=== TASK DATA ===
>>>

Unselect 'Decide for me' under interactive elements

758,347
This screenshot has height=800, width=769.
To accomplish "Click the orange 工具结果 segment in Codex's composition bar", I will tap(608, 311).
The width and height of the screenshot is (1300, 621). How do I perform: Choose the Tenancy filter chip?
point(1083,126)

<<<
>>>

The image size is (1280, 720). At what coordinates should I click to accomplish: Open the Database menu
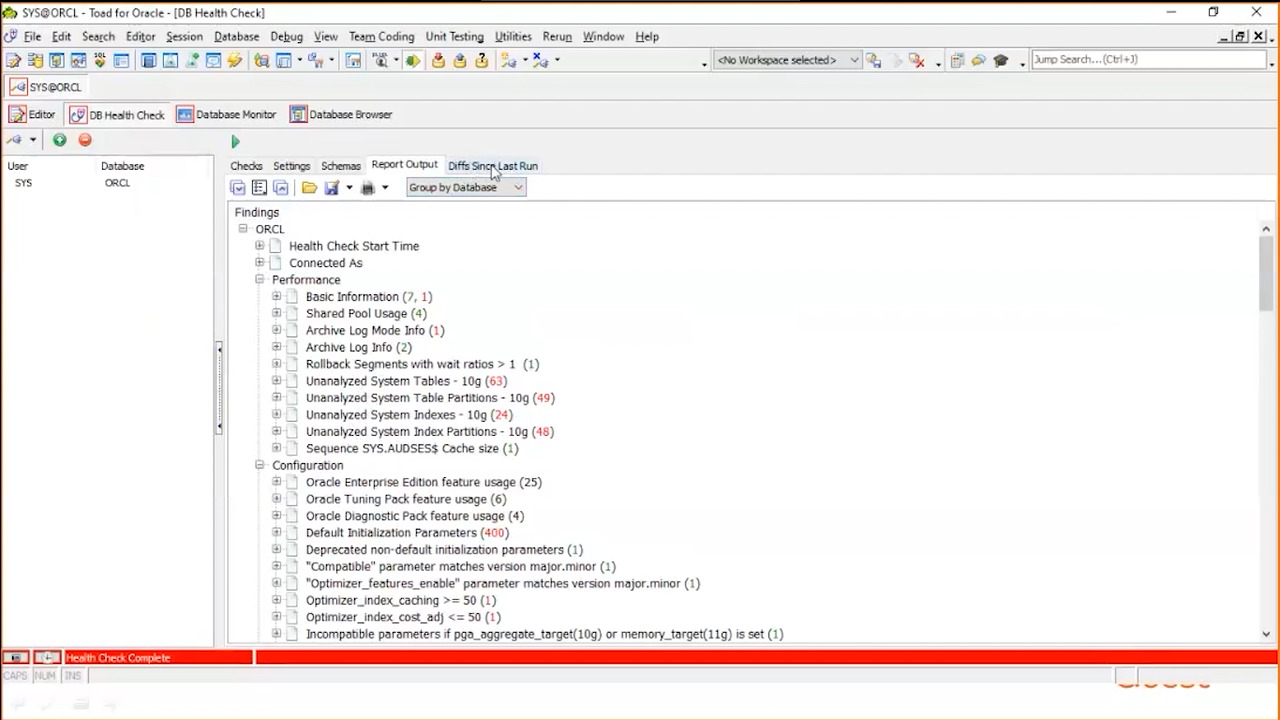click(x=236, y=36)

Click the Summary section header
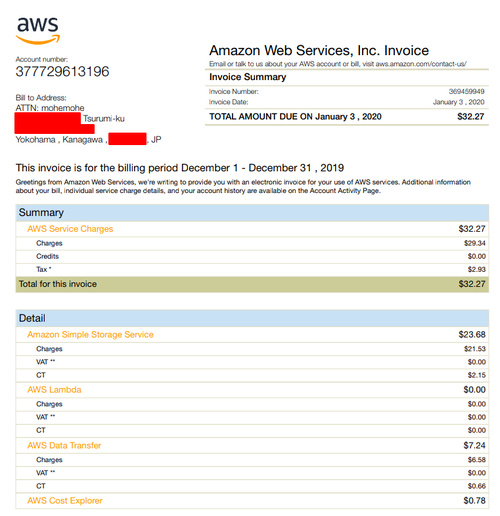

<<<
>>>

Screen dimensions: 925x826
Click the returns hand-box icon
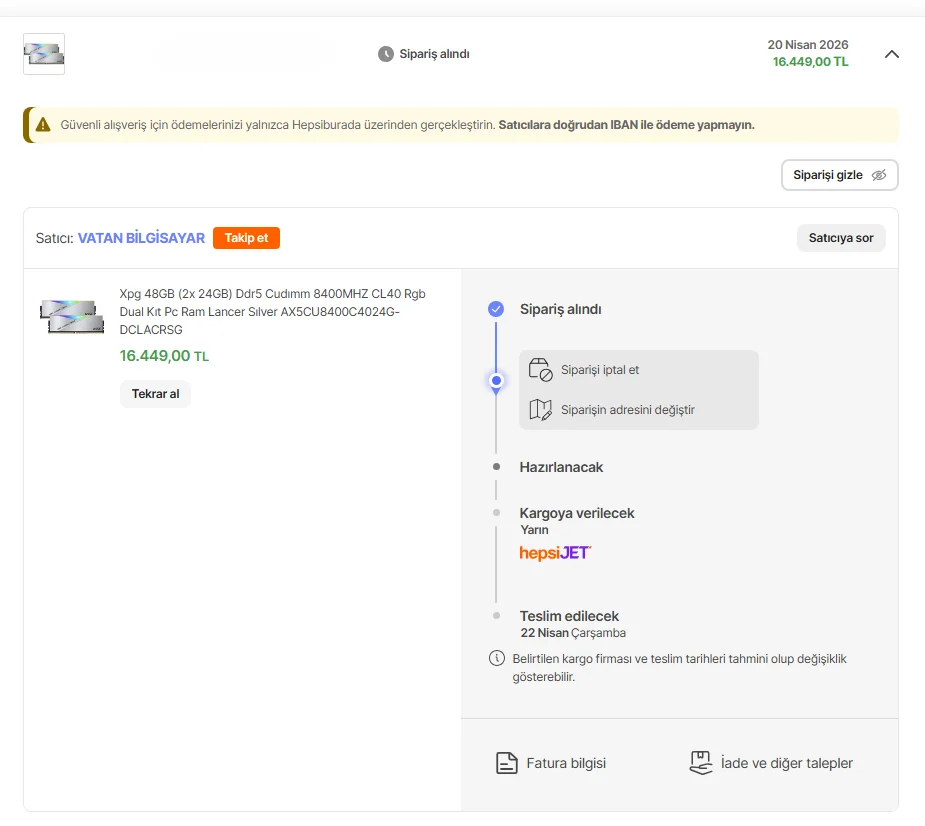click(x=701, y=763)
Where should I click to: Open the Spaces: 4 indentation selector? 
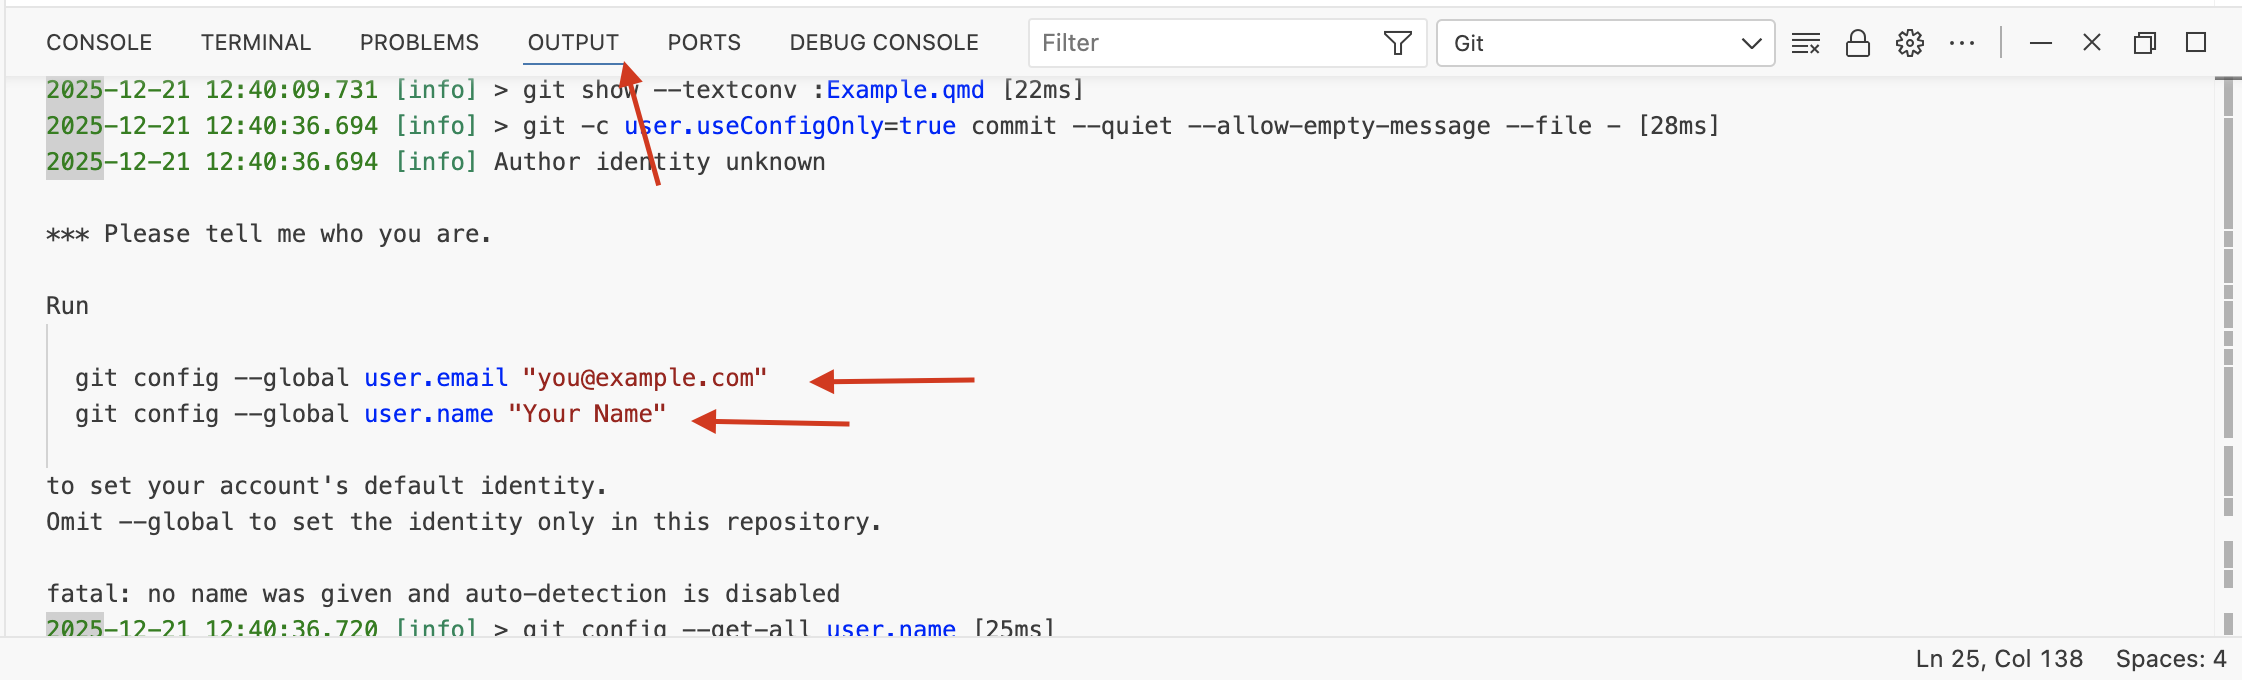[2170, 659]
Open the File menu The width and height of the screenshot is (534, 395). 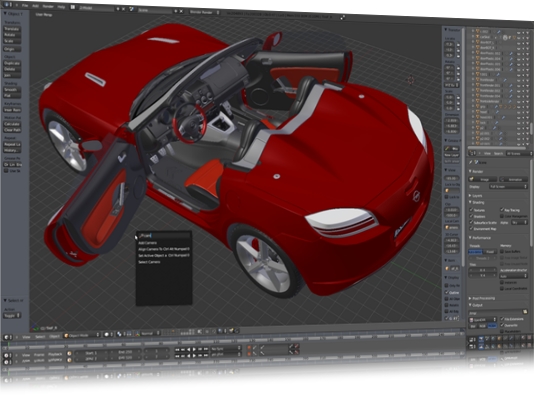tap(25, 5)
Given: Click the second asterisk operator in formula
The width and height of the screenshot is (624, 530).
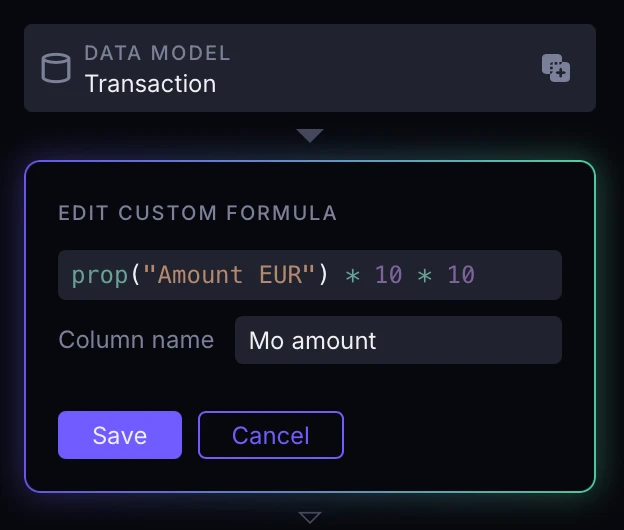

<<<

=== WHAT YOU WILL DO ===
Restate word for word the lines in the material above from the one with "Given: Click the" to the one with "The width and height of the screenshot is (624, 530)."; both of those lines count, and nothing else does.

=== RESULT OF THE EXERCISE ===
Given: Click the second asterisk operator in formula
The width and height of the screenshot is (624, 530).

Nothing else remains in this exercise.